O lo que viene siendo lo mismo, la capacidad de ponerse en el lugar del prójimo. No quiero decir cambiar de lugar físico a golpe de pirueta y ya. Es el ser capaz de ubicarnos en su alma, en su mente, en las circunstancias que está viviendo. Intentar apenas un instante averiguar cómo se siente el de al lado, para poder aportar nuestro granito de arena. Si lo hiciésemos, nosotros también creceríamos y sin querer podríamos aplicar nuestros mismos consejos si alguna vez ocurriese al revés.

Pero lo hemos olvidado, qué pena... El ser humano se ha vuelto egoísta y de mente cerrada. No ve más allá de su nariz; no escucha más que el tambor de su cerebro. Cuerpos golpeados por la pandemia, otros bajo piedras de terremotos imprevistos, historias calcinadas por la lava. Apagamos la televisión y la vida sigue.

Todavía peor si lo hacemos a diario, nos gusta juzgar sin preguntar, criticar sin conocer, desaparecer cuando nos necesitan. Hilamos las vidas de afuera mientras las nuestras intentan carecer de compromisos que las puedan entorpecer o manchar. Puro egocentrismo.

Hace un tiempo escuché que le decían a un niño, por no dejar un juego a otro, “ahora ya sabes lo que es empatía: no hacer a los demás lo que no te gusta que te hagan”. Yo no estaba nada de acuerdo con esa definición. El pequeño me miró con ojos llorosos, no dije nada, sabía que jugarían de nuevo.

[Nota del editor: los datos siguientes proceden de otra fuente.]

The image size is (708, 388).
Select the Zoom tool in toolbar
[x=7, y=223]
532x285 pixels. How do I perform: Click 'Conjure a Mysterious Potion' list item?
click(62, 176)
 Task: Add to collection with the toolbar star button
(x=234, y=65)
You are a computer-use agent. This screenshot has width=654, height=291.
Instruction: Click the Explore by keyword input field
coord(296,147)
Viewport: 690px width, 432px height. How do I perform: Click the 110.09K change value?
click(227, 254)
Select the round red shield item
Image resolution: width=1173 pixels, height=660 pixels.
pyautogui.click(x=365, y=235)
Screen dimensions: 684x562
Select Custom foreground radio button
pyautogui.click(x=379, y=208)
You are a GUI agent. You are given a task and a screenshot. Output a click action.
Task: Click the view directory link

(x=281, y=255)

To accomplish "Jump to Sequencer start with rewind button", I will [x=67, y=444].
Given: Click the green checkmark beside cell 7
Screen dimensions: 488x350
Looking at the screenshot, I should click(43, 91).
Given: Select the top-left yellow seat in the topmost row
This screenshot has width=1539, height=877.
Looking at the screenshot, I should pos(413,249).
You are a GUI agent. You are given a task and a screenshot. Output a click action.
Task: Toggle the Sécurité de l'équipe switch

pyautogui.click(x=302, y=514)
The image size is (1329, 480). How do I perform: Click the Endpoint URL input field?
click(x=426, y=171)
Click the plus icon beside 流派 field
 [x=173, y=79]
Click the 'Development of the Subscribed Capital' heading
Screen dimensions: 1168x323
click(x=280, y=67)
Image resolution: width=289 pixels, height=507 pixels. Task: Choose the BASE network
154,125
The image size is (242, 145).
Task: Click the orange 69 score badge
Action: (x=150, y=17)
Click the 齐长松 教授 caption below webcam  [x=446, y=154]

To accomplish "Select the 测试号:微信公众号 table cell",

Nosotros deberíamos prestarnos alguna vez los sentimientos, pero no para jugar, si no para comprender cómo nos hace actuar en muchas ocasiones el camino que nos ha tocado vivir.

Mientras tanto, mientras observamos que hay mundo más allá de las cuatro paredes de nuestra casa, podemos empezar por escudriñar los corazones de las personas que queremos, y no olvidar que son las que más necesitamos al tiempo que nos necesitan.